Катя снова почувствовала то, что мысленно именовала «дуновением ветра истории». Андрей Головин тогда попал в плен при вылазке.
А здесь?
— Я тоже пойду, — сказала она.
— Вы ранены, — напомнил полковник.
— Не смертельно.
— Вы не пойдёте, поручик.
— При всём уважении, ваше высокоблагородие — пойду. Есть у меня одна безумная мысль…
Ну, что, твоё величество? Повидался с егерями?
Карл действительно почти не ощущал боли: ни тогда, когда злополучная пуля попала в пятку, ни тогда, когда драгуны наскоро стянули с него сапог и перевязали рану, ни сейчас, когда в ней копались лекари. Но обидно было до слёз.
Это оказались даже не егеря — ученики. Мальчишки сопливые. И что же? Шведы точно уложили по меньшей мере троих русских, но в лагерь вернулась ровно треть от первоначального отряда. Семеро из двадцати одного. Потери неприемлемые: трое молокососов — против четырнадцати испытанных драгун-каролинеров.
Чёртовы мальчишки! Чёртовы ружья, стреляющие вдвое чаще! Проклятые русские!
Может быть, прав был наёмник, когда советовал немедля сниматься и уводить армию, если даже от учеников его лучшие драгуны-каролинеры потерпели такой афронт? Скорее всего, да. Но что скажут в Европе? «Карл Шведский бежал, едва завидев армию противника», — вот что скажут. И тогда не миновать осложнений в Польше и Северной Германии, да и трусливые датчане снова ввяжутся в войну.
Он больше не мог отвернуть в сторону. Но и атаковать не глядя, как ранее — тоже больше не мог. Господь послал явственный знак, и не прислушаться к Его воле король шведов не имел права. Что бы он там в горячке ни говорил своим осторожным генералам.
— Где Хаммер? — спросил он, когда лекари завершили перевязку.
— Около полудня вместе со своим отрядом ушёл, сказал — исполнять ваше повеление, — доложил адъютант.
— Хорошо. Пошлите за Рёншельтом.
Генерал явился десять минут спустя.
— Ваше величество, мы завершаем вывоз тел погибших, их отпевание и погребение, — доложил он. — Каковы будут ваши дальнейшие приказания?
— После шести часов начать обстрел крепости, — произнёс король. — Да, именно крепости, не города. Надо немного сбить спесь с русских. Утром пришлём парламентёра и в последний раз предложим им возможность почётной капитуляции.
— А армия царя Петера?..
— Отозвать все наши разъезды, — насупился Карл. — Впереди русской армии идут егеря. Это настоящие звери, Рёншельт.

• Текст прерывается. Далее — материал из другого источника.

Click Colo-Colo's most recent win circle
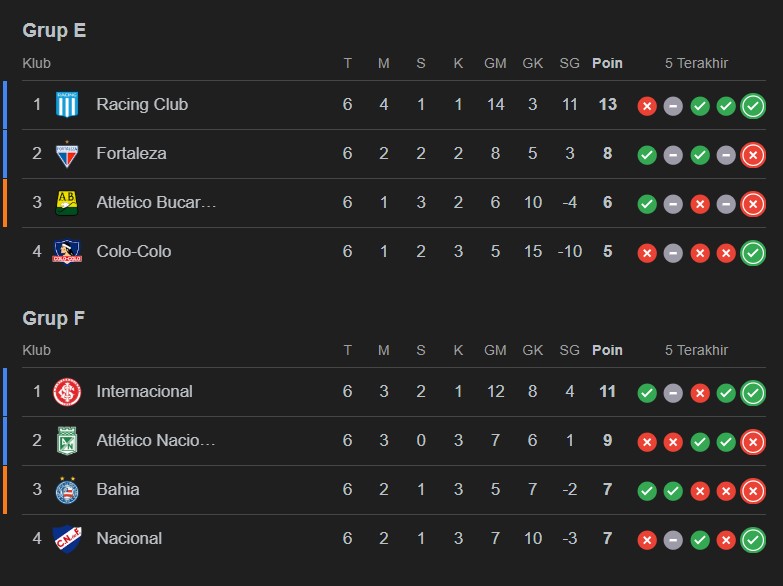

Я чудом остался жив, столкнувшись всего лишь с учениками. Что случится, если наши славные драгуны повстречают в лесу полностью обученных взрослых егерей?.. Перед сражением нам важен каждый солдат.
— Видимо, именно поэтому штурма города не будет, — согласно кивнул Рёншельт.
— Завтра поутру я призываю на совет вас, Зигрота и Пипера.[94] Всё.
— Как прикажете, ваше величество, — если Рёншельт и удивился обозначенному составу военного совета, то ничем этого не показал. — Будут ли ещё распоряжения?
— Я сказал — всё! — прикрикнул на него Карл. — Оставьте меня.
У него оставался хороший шанс. Русская армия ещё ни разу не приняла открытый бой в поле, выйдя из своего укреплённого лагеря. А значит, оставалась возможность победить даже теми силами, какие есть у него в наличии. И так ли хороши будут русские егеря в этом случае?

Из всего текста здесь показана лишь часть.